Two weeks ago, I reviewed and commented upon Pamela Druckerman's book "Bringing Up Bebe," in which she claims that French parents, on the whole, raise children who are much more well-behaved than their American counterparts.
Now arises the question: Did Druckerman do what so many social "scientists" do these days? Did she begin with a premise and ignore evidence to the contrary so as to "prove" her point?
A friend sent my column on Druckerman's book to an acquaintance who is French and is a teacher in a French school.
The madame wrote back: "I have read your friend's article and I can tell you the lady who wrote the book about French education (in this context, the French use "education" the same way Americans use the word "discipline") can't have witnessed some of the scenes we see in supermarkets in this country, and I can assure you French children do have tantrums.
"Every Sunday in church I suffer and am distracted, especially when I am the one who conducts the songs for the assembly, as some parents are totally unable to control their kids. Of course some young parents are very strict and control their children, but they are a minority, that's for sure!"

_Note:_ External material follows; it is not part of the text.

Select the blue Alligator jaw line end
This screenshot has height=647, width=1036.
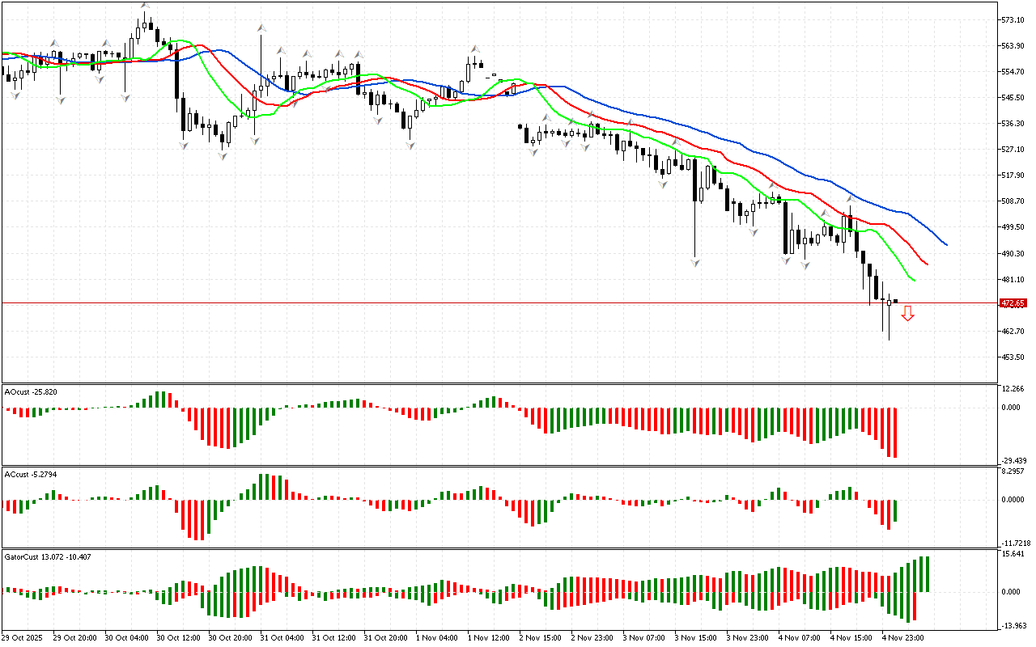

She goes on to remark that child behavior in France has deteriorated markedly over the past 30 years, coincident with an equally marked rise in parental denial and enabling. That's interesting, because it's the same thing I hear from veteran teachers in the U.S.
The bottom line: It is nothing more, nothing less than a symptom of ubiquitous parent confusion that Americans are now looking to Chinese Tiger Mothers and the French to tell us how to raise American children. Besides, an American parent should be raising kids with American values in mind, with the goal of raising a child who will strengthen America. The French cannot help us with that.
If he had a hammer
Over the past few weeks, since it appeared on YouTube, people have asked what I think about the video of the father who responded to his teenage daughter's rebellious disrespect by taking her laptop into the yard and shooting it.
First, what do I think about the father destroying his daughter's laptop? I approve. I don't approve of his language, which was a tad too colorful for my tastes, but I thought his action was justified. It will certainly get his daughter's attention and cause her to think twice.
Second, what do I think about the father using a handgun to destroy his daughter's laptop? Well, I think that was overkill, to employ a pun. It was stupid, in fact. He should have used something less inflammatory - a sledgehammer, perhaps. Why? Because there is no anti-sledgehammer lobby.